分からないと繰り返す私を見捨てることなく、私が理解するまでどれほど時間がかかっても嫌な顔一つせずに、大地さんは勉強を教えてくれた。今私がこうして笑っていられるのは、紛れもなく大地さんのおかげだ。

「俺は何もしてないよ。これは名字自身が頑張った結果だ。」

答案用紙を返しながら、大地さんが笑う。その大きな手が離れてしまったことが、少し寂しい。よく頑張ったな、そう言って笑ってくれたその表情に、思わず好きです、と言いかけて慌てて口を噤む。代わりに、ありがとうございました、とお礼を述べてぺこりと頭を下げた。

「じゃあ、私そろそろ戻りますね。お昼ご飯の途中にすみませんでした。」
「いや、わざわざ報告に来てくれてありがとうな。」

良い報告が聞けて嬉しかったよ、と微笑んでくれた大地さんにもう一度頭を下げてくるりと踵を返す。

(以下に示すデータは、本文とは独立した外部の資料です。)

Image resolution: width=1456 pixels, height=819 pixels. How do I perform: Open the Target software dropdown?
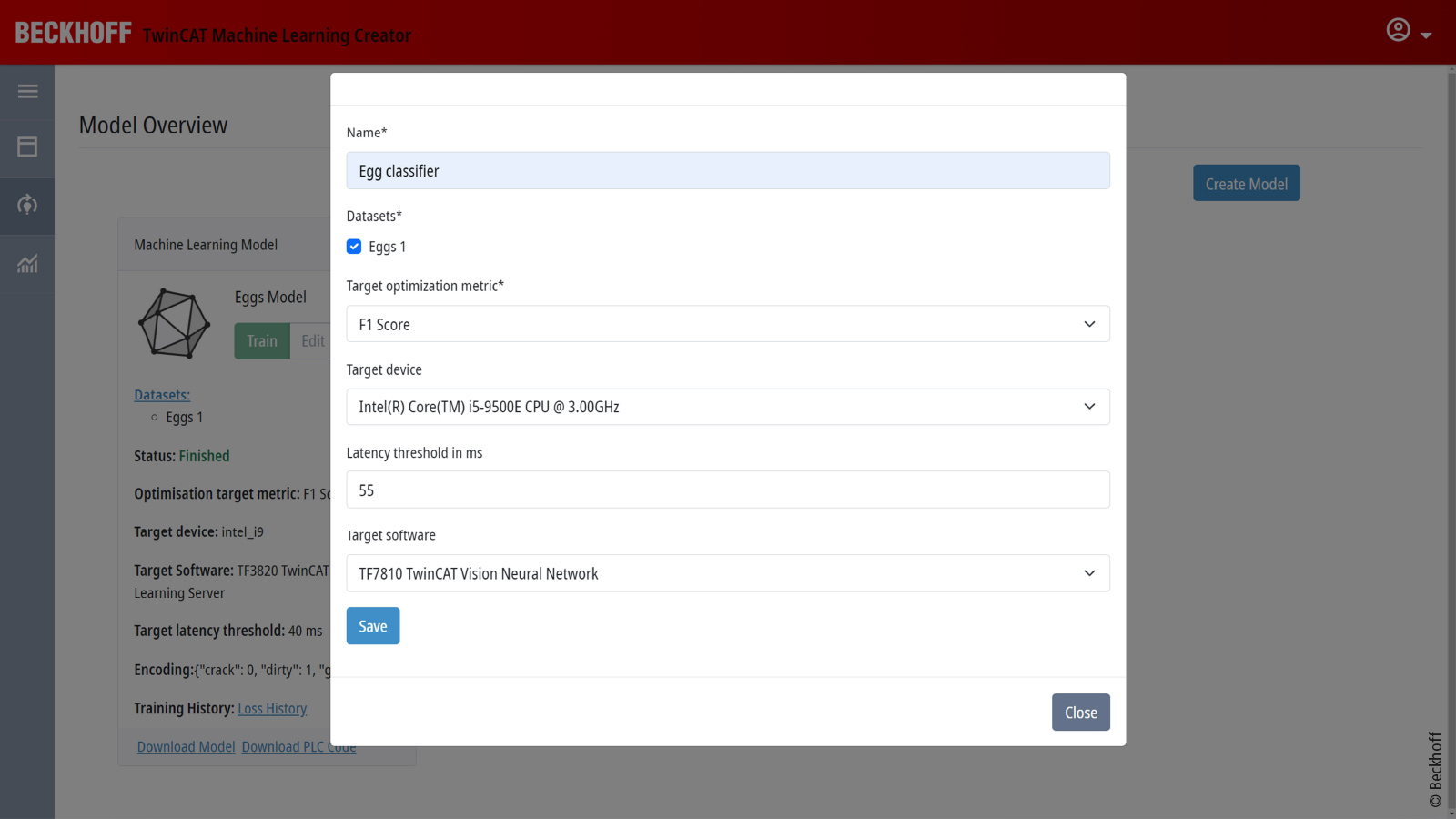tap(727, 573)
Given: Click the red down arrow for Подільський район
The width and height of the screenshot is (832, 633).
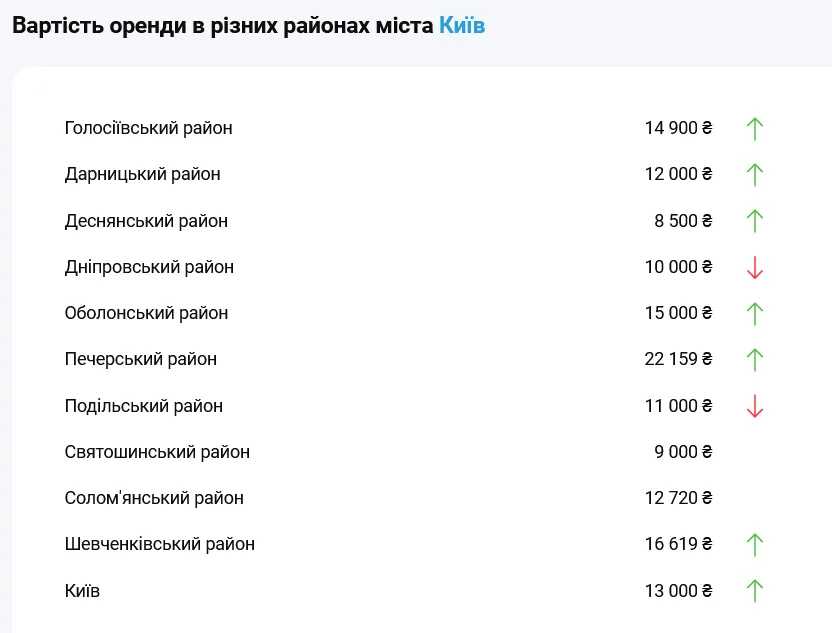Looking at the screenshot, I should tap(755, 406).
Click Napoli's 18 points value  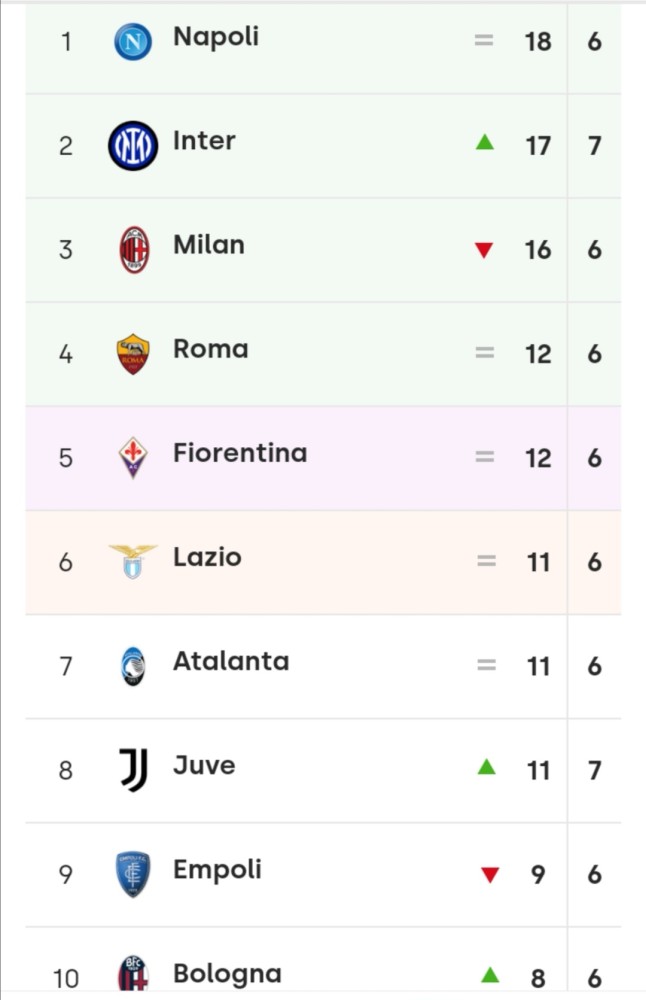tap(538, 42)
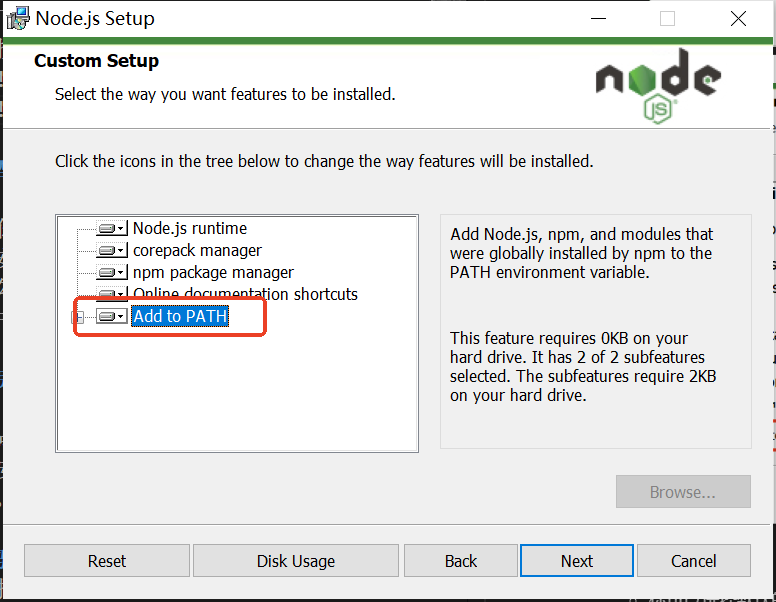Proceed with the Next button
The width and height of the screenshot is (776, 602).
click(577, 561)
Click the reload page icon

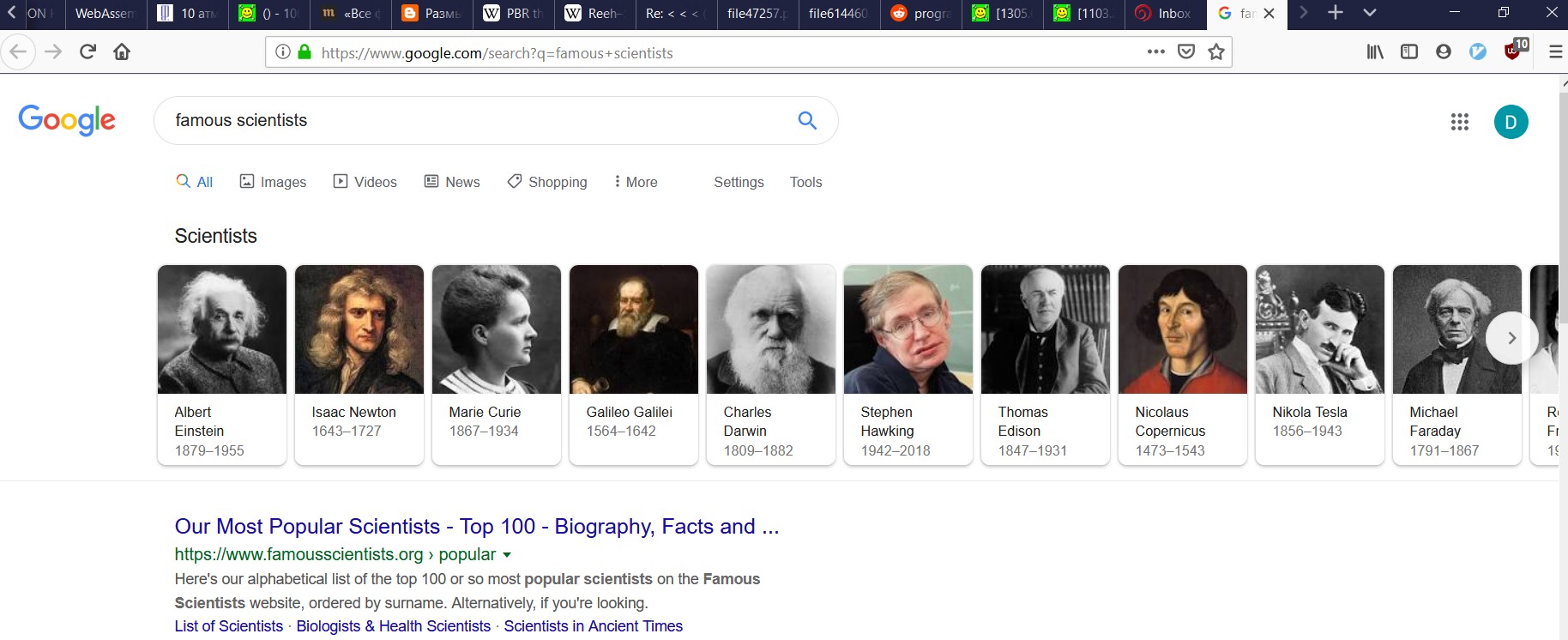[x=87, y=52]
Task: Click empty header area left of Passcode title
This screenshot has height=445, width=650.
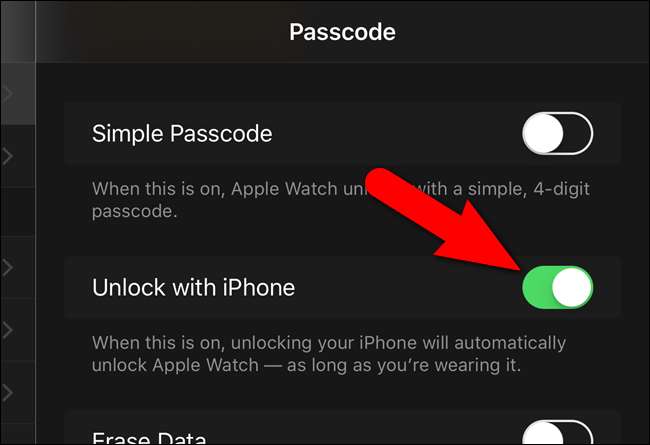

危なかった。ついうっかり口を滑らせる所だった。だって、あんな風に大地さんが私に笑いかけてくれるなんて思いもしなかった。私の頭を撫でて、欲しかった言葉を全部くれた。真っ直ぐに私を褒めてくれた。これくらい出来て当然だ、なんて理解のない言葉は一つとしてなかった。そのことがたまらなく嬉しかった。嬉しくて思わず、ずっとひた隠しにしてきた思いを告げてしまう所だった。

どうしよう。このまま今までと同じように、私は自分の気持ちを隠し続けられるのかな。自信がなくなってきてしまった。それならいっそ、思い切って伝えてしまおうかとさえ、無謀な考えが脳裏を過る。どうせ無謀な挑戦をするのなら、その前に一つだけ自分と無謀な賭けをしてみようか。次の定期テストで全教科平均点を超えられたら。

その時は、好きですと伝えてみようか。